ENTRY OF NEW E.U. MEMBERS IMPERILED European Union parliament members threatened yesterday to veto the entry of Austria, Norway, Finland, and Sweden unless existing members agree to reduce their powers to block decisions. If the candidate nations are to meet a Jan. 1 deadline for joining, the 518-seat European Parliament has to approve their membership agreements before it adjourns in May for elections. Negotiations have broken down over the existing 12 members' failure to agree on new voting rules in an enlarged union. Talks with Norway are also deadlocked because of a dispute over fishing rights. New talks are set for next week, but angry parliamentarians said that may not give them enough time to discuss the membership deals. The spat over voting rights centers on the insistence by Britain and Spain that adding four small nations should not weaken the rights of larger members to veto decisions by union ministers. Korea talks stalled
North and South Korea failed to narrow their differences in talks yesterday as part of an international drive to end the North's suspected nuclear program. They agreed to try again on Saturday.

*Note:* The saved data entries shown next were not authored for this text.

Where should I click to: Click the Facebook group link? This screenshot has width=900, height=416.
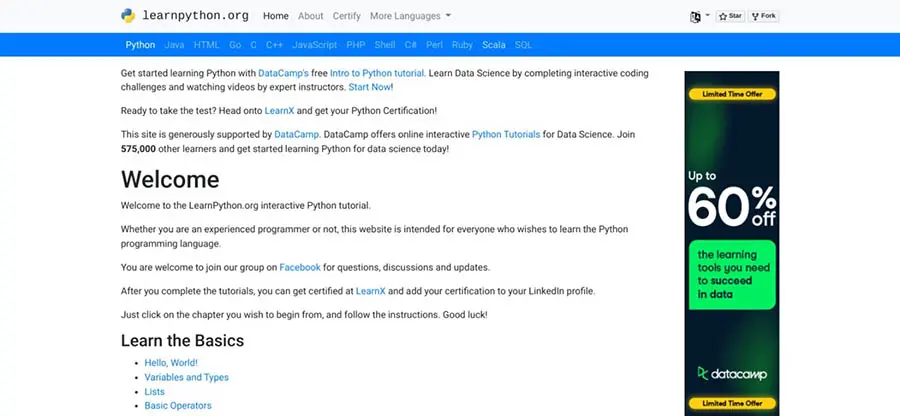pyautogui.click(x=299, y=267)
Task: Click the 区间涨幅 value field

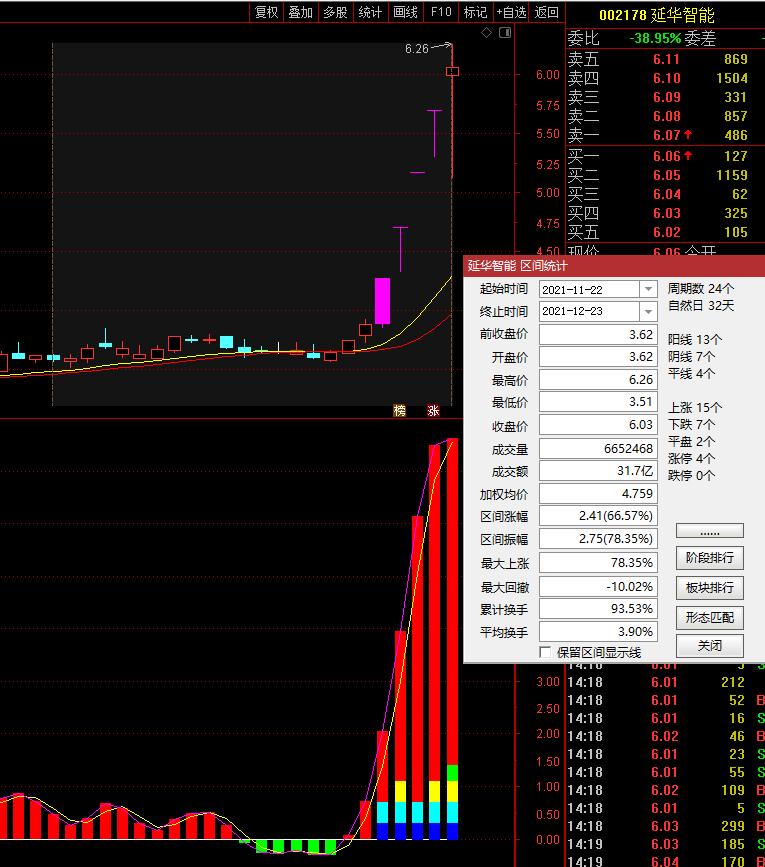Action: [598, 517]
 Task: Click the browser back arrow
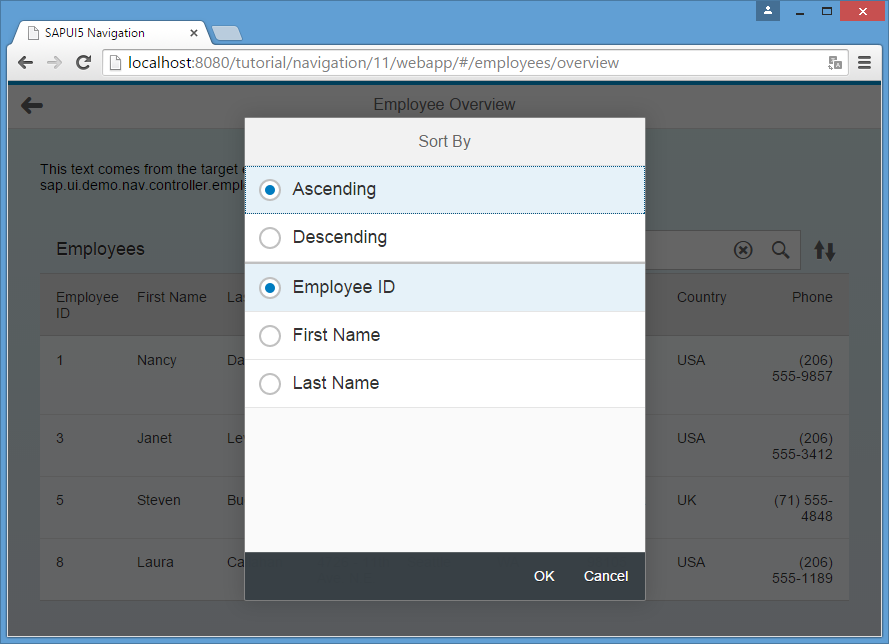[x=26, y=63]
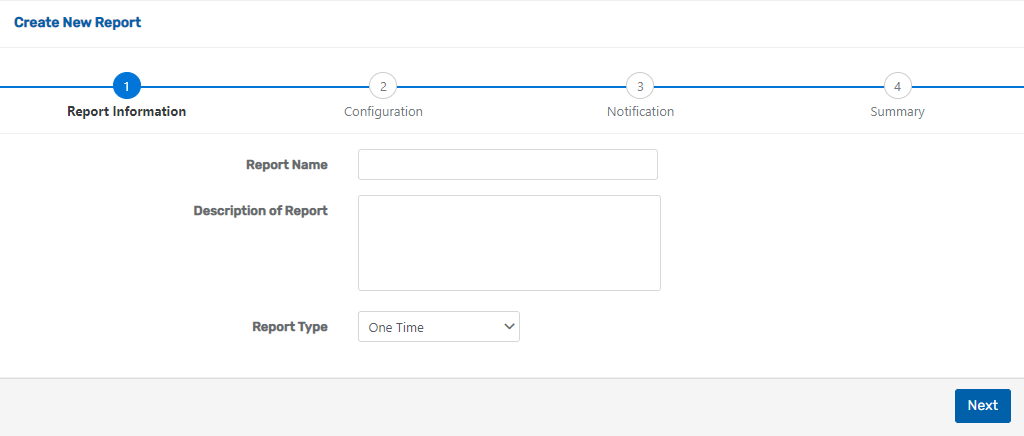Click progress line between steps 2 and 3
The width and height of the screenshot is (1024, 436).
coord(511,86)
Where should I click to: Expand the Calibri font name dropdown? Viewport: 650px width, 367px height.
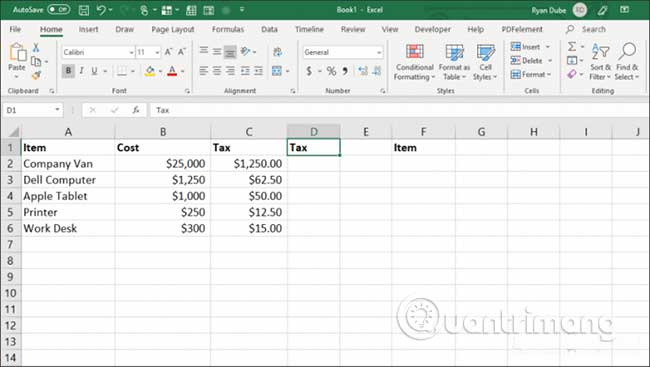pyautogui.click(x=131, y=52)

The talks were deadlocked over North Korean demands that South Korea scrap war games with US forces and stop trying to resolve the nuclear issue in concert with its Western allies. Weld announces campaign
Gov. William Weld (R) of Massachusetts announced his bid for reelection yesterday. Mr. Weld, the first Republican governor of Massachusetts in nearly two decades, is considered a favorite to win reelection. Analysts have speculated for some time that he could eventually become a candidate for national office, though he has ruled out a 1996 presidential bid. Canadian media merger
Rogers Communications Inc., Canada's largest cable television operator, said yesterday it will buy MacLean Hunter Ltd. in a $2.2 billion deal. A merger of the two companies would create a vast corporation with an array of broadcast and print media holdings including Maclean's and Chatelaine magazines and the Toronto Sun Publishing Corporation. Afghan fighting
Soldiers loyal to Afghan President Burhanuddin Rabbani claimed they retook the northern provincial capital of Kunduz in a fierce two-day battle with his rival, Prime Minister Gulbuddin Hekmatyar. The main battle in the Afghan civil war is for control of Kabul, the capital. But the same factions are also waging war in key provincial centers. Hundreds of thousands of Kabul residents have been driven from their homes and many are dependent on dwindling food handouts. Mr. Hekmatyar has blockaded the roads into Kabul, allowing only one aid shipment this month.